Testo fornito
E’ con queste premesse che il 17 gennaio 2005 il cardinale Ruini al Consiglio permanente della Cei dà la linea sugli imminenti referendum sulla legge 40, approvata solo l’anno prima, sulla fecondazione assistita: referendum che non sono una disgrazia – scottano ancora le pesanti sconfitte precedenti, sul divorzio e sull’aborto, ma stavolta l’atteggiamento della Chiesa è molto diverso – ma una “opportunità per rendere il popolo italiano più consapevole dei reali problemi e valori in gioco”, nonostante sia chiaro che non si tratta di una legge cattolica – per la Chiesa è lecita eticamente solo la procreazione naturale – ma che “ha il merito di salvaguardare alcuni princìpi e criteri essenziali”, comuni anche a molti non credenti. Sarà quindi necessario difendere la 40 con “tutte le possibilità previste dal legislatore”. E sarà l’astensione la scelta unitaria e vincente del mondo cattolico, che coinvolgerà tanti laici. E’ nella successiva prolusione al Consiglio permanente della Cei, a marzo, che il cardinale Camillo Ruini spiega nel dettaglio il metodo che si sta seguendo: “Si è costituito il Comitato Scienza & vita per impedire il grave peggioramento della legge sulla procreazione assistita che avrebbe luogo se i referendum avessero esito positivo. Il Comitato dà voce alla grandissima e altamente significativa unità che i molteplici organismi cattolici hanno saputo raggiungere su questo tema tanto importante e delicato, ma esprime anche e anzitutto una posizione razionalmente fondata che va nettamente al di là delle appartenenze religiose e partitiche riunendo molte personalità del mondo scientifico, culturale, professionale e politico.

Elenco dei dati

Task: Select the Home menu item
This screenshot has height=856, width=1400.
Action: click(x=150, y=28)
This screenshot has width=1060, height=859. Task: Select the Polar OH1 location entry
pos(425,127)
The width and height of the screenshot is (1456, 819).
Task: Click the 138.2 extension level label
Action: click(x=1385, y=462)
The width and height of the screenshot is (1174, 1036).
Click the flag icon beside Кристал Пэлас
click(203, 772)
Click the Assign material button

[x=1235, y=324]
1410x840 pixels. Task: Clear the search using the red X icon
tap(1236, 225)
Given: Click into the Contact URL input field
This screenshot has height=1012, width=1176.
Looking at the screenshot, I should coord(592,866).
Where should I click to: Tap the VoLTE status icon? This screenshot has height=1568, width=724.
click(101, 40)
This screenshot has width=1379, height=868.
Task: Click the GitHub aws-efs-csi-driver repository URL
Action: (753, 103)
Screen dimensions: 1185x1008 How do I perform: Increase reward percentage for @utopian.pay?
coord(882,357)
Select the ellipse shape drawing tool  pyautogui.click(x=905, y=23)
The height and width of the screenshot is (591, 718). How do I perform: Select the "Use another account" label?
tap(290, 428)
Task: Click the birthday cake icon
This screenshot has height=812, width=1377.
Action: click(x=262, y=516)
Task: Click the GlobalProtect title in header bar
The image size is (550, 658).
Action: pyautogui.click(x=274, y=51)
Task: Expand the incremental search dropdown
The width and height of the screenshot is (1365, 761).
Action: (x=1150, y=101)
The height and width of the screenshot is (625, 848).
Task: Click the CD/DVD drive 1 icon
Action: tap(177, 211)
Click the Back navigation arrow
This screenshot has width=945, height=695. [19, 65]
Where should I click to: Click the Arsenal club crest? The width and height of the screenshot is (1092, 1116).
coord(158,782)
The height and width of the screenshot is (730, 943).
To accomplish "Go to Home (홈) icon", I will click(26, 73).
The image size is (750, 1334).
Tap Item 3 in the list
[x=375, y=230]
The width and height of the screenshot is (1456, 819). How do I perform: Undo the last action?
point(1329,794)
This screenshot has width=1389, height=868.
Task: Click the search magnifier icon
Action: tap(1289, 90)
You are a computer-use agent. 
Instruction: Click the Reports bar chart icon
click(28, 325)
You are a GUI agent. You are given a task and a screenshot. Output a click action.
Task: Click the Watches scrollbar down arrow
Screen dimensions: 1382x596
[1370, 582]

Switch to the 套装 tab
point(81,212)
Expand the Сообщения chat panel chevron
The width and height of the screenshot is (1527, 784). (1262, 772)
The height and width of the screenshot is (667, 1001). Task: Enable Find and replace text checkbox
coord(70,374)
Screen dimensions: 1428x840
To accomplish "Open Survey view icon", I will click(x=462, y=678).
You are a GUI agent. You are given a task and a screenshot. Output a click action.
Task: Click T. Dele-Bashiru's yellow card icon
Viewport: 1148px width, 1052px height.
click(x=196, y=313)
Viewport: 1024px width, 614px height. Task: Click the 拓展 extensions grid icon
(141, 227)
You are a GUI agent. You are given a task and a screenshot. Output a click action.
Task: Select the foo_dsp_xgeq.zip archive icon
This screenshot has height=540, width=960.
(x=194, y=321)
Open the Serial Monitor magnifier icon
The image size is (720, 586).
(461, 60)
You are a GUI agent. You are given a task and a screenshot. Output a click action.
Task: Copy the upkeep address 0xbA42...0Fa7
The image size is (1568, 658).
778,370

Requisiti del compito
Ripeti per intero, parola per parola, il testo sui referendum sulla legge 40. Per rispondere usa soltanto il testo.

Risultato corretto
E’ con queste premesse che il 17 gennaio 2005 il cardinale Ruini al Consiglio permanente della Cei dà la linea sugli imminenti referendum sulla legge 40, approvata solo l’anno prima, sulla fecondazione assistita: referendum che non sono una disgrazia – scottano ancora le pesanti sconfitte precedenti, sul divorzio e sull’aborto, ma stavolta l’atteggiamento della Chiesa è molto diverso – ma una “opportunità per rendere il popolo italiano più consapevole dei reali problemi e valori in gioco”, nonostante sia chiaro che non si tratta di una legge cattolica – per la Chiesa è lecita eticamente solo la procreazione naturale – ma che “ha il merito di salvaguardare alcuni princìpi e criteri essenziali”, comuni anche a molti non credenti. Sarà quindi necessario difendere la 40 con “tutte le possibilità previste dal legislatore”. E sarà l’astensione la scelta unitaria e vincente del mondo cattolico, che coinvolgerà tanti laici. E’ nella successiva prolusione al Consiglio permanente della Cei, a marzo, che il cardinale Camillo Ruini spiega nel dettaglio il metodo che si sta seguendo: “Si è costituito il Comitato Scienza & vita per impedire il grave peggioramento della legge sulla procreazione assistita che avrebbe luogo se i referendum avessero esito positivo. Il Comitato dà voce alla grandissima e altamente significativa unità che i molteplici organismi cattolici hanno saputo raggiungere su questo tema tanto importante e delicato, ma esprime anche e anzitutto una posizione razionalmente fondata che va nettamente al di là delle appartenenze religiose e partitiche riunendo molte personalità del mondo scientifico, culturale, professionale e politico.